We observed an overall clinical success rate of 97.8% with levonadifloxacin therapy (oral/IV) for treatment of ABSSSI, which seems to be equivalent to responses to most of the therapies for MRSA. It is noteworthy that the efficacy of levonadifloxacin is good despite many patients (42.9%) in our study having complications like systemic inflammatory response syndrome (SIRS), septic shock, multi-organ failure, renal impairment, hepatic impairment, and thrombocytopenia.

In our study, for most patients (97.8%), the global efficacy was reported as “good to excellent.” Multiple attributes of levonadifloxacin such as activity against atypical bacteria, potent activity of levonadifloxacin against anaerobic isolates (excluding Bacteroides fragilis, cidal activity against high-inoculum cultures, and slow-growing staphylococci), and improved activity in acidic pH, potentially contribute to its efficacy in treating ABSSSI, wound infections, and purulent conditions [21]. In addition, levonadifloxacin has excellent bioavailability of approximately 90% with oral formulation and a superimposable PK profile for both IV and oral forms. This allows smooth switchover from parenteral to oral therapy [12].

QT prolongation is a common risk associated with quinolones, with the highest risk associated with moxifloxacin [26]. In a study involving 48 healthy subjects, a supratherapeutic dose (2600 mg) of levonadifloxacin was not associated with QT prolongation [27]. The safety of levonadifloxacin is well documented, and all studies published to date have no reported deaths, serious adverse events, or significant abnormalities in clinical laboratory parameters, vital signs, 12-lead electrocardiogram changes, or findings on physical examination [28]. In our study, for most of the patients (98.7%), global safety was reported as “good to excellent.”

Our study had some limitations in being a prescription event monitoring study. Due to the observational study design, microbial testing results were not available for all patients at baseline and the end of therapy. Hence, limited data are available for the microbial success assessment.

Conclusions

We aimed to capture real-world evidence from a retrospective observational study on the safety and efficacy of levonadifloxacin in the treatment of ABSSSI. Clinical improvement was seen in most patients within 72 to 96 hours with a mean treatment duration of seven days.
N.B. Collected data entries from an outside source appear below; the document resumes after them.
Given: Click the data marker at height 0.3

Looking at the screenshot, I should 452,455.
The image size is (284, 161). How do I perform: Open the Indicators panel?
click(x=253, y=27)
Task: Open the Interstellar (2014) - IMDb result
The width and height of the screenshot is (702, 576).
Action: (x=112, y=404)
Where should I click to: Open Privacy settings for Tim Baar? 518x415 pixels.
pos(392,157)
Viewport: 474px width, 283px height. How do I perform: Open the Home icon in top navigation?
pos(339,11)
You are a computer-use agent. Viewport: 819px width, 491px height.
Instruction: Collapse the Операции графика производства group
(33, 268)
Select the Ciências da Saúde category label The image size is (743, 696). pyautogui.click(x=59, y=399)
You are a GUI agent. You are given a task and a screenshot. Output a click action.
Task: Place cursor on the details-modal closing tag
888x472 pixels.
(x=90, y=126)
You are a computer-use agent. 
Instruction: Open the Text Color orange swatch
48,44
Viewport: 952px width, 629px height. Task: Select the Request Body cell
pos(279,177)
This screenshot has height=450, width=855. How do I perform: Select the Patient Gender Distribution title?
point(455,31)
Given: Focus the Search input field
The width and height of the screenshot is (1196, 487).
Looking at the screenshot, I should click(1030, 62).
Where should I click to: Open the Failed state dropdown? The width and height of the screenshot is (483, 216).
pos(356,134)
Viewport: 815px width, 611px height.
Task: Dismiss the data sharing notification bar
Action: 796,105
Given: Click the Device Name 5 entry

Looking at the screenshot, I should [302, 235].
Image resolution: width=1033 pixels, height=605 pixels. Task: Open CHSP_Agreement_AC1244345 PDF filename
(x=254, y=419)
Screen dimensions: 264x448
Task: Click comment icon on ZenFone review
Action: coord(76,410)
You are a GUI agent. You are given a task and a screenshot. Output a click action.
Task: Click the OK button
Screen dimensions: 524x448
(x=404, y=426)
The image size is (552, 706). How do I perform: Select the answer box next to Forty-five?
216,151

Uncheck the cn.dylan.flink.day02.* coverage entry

The improvement may be attributed to levonadifloxacin’s enhanced activity in an acidic environment, rapid cidal action, and eradication of biofilms caused by resistant pathogens like MRSA, which are common in cases of ABSSSI. The safety and efficacy of levonadifloxacin assessed in this study make it a desirable treatment modality for the management of ABSSSI.